After fourteen days of intense travels through Portugal, I’ve decided to give an overview of the spots I enjoyed most, aka “Stef’s Five Faves: Portugal Edition!” If you’re planning your itinerary or just want to learn more about what Portugal has to offer, then this is for you! So let’s take a look at the very Best of the West — of the Iberian Peninsula, that is!
First, let me plot the course of our expedition.
Where I Laid My Head
My most-recent Europe trip started in mid-June with five nights in the Portuguese capital of Lisbon. The first two nights I spent on my own doing pre-tour independent explorations. That was followed by three additional nights in Lisbon as part of a 12-day Rick Steves’ Heart of Portugal tour. Spoiler alert — Lisbon was a fave. More on that in a bit.
After those beautifully busy five days, it was time to say adeus to Lisbon. Our route continued on with a night’s stay in a town the Romans had occupied millennia before us:
Évora is cute! It’s a whitewashed UNESCO-World-Heritage town with Roman-aqueduct remains.
But the spot that gets the most visitors is Évora’s Capela dos Ossos: a Franciscan bone chapel that’s on the macabre end of the spectrum, but fascinating!
In a morbid kind of way.
Then it was off to the medieval walled town of Óbidos for two nights, where the cuteness factor skyrocketed.
Our next stop was the hip, tradition-rich university city of Coimbra for another two-night visit. Afterwards, my fellow tour members and I sipped our way through the vineyards of the scenic Douro Valley, where we laid our heads for yet another couple nights.
Finally, our twelve-day Rick Steves’ tour culminated with our arrival in the edgy and picturesque northern city of Porto! Which was about when I decided I’m relocating. To Porto.

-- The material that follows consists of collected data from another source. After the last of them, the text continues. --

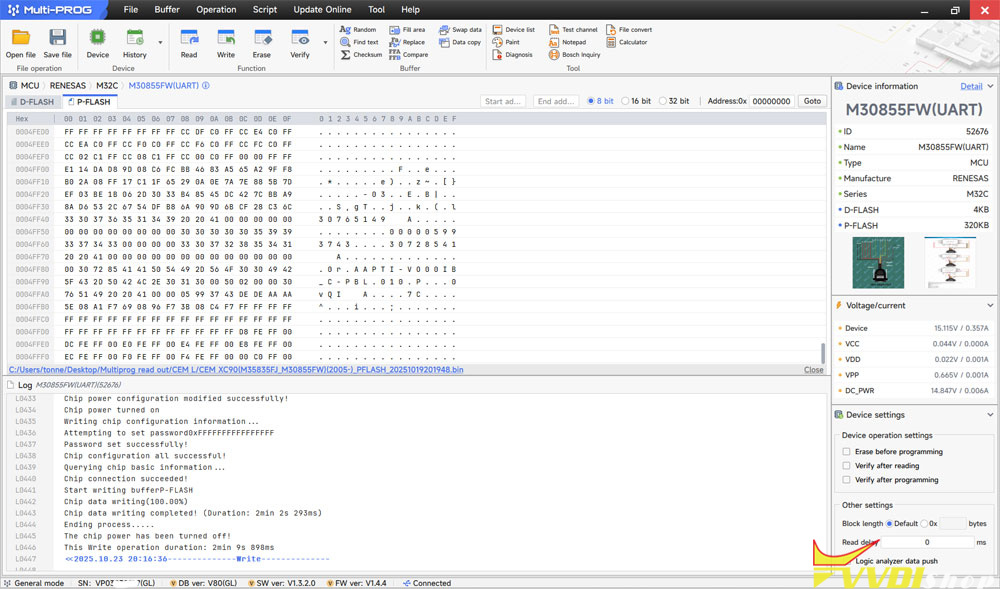Click the Goto button
This screenshot has height=589, width=1000.
[812, 101]
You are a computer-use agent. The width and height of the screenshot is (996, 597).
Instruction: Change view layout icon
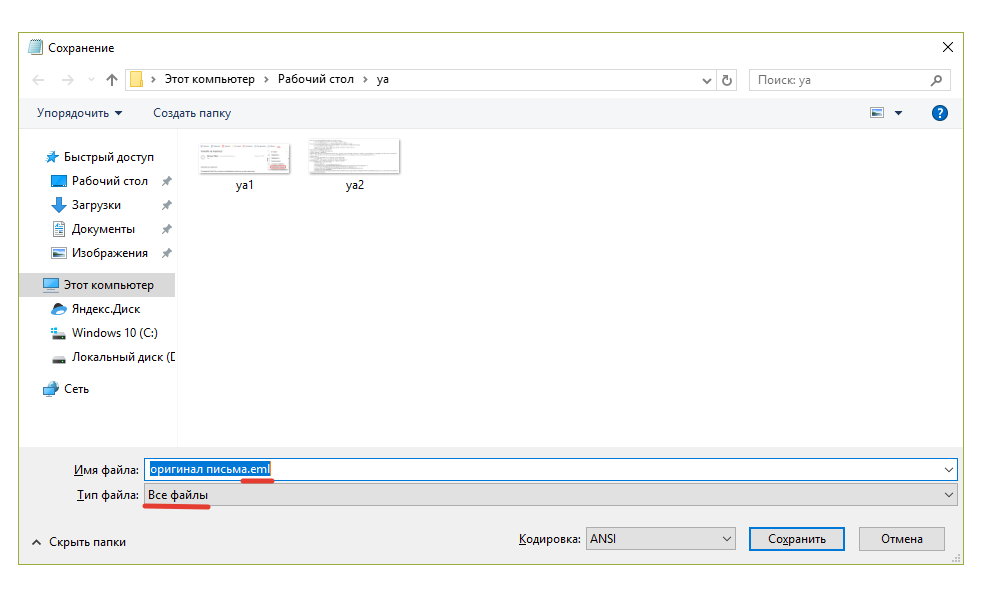pyautogui.click(x=877, y=113)
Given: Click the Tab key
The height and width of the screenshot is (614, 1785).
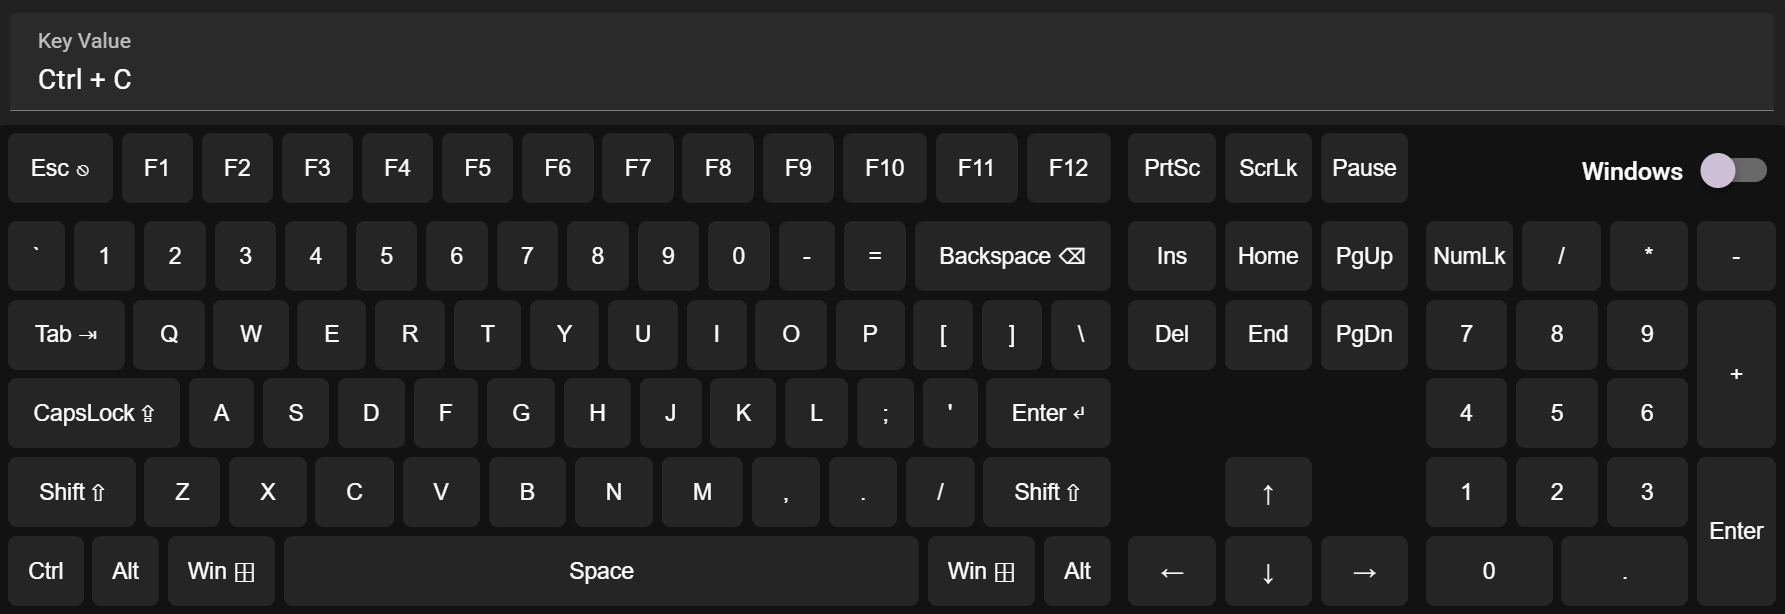Looking at the screenshot, I should click(x=66, y=334).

Here’s a visual of our tour itinerary:
But our explorations didn’t stop there! No no! Many day-trips and short stopovers were also squeezed into a fortnight’s worth of discovery.
Prefer to skip the intro? Keep scrolling down to get straight to my five faves! 😊
Pre-tour, I managed to catch a train out to the seaside city of Cascais, where Portuguese go for a beach getaway.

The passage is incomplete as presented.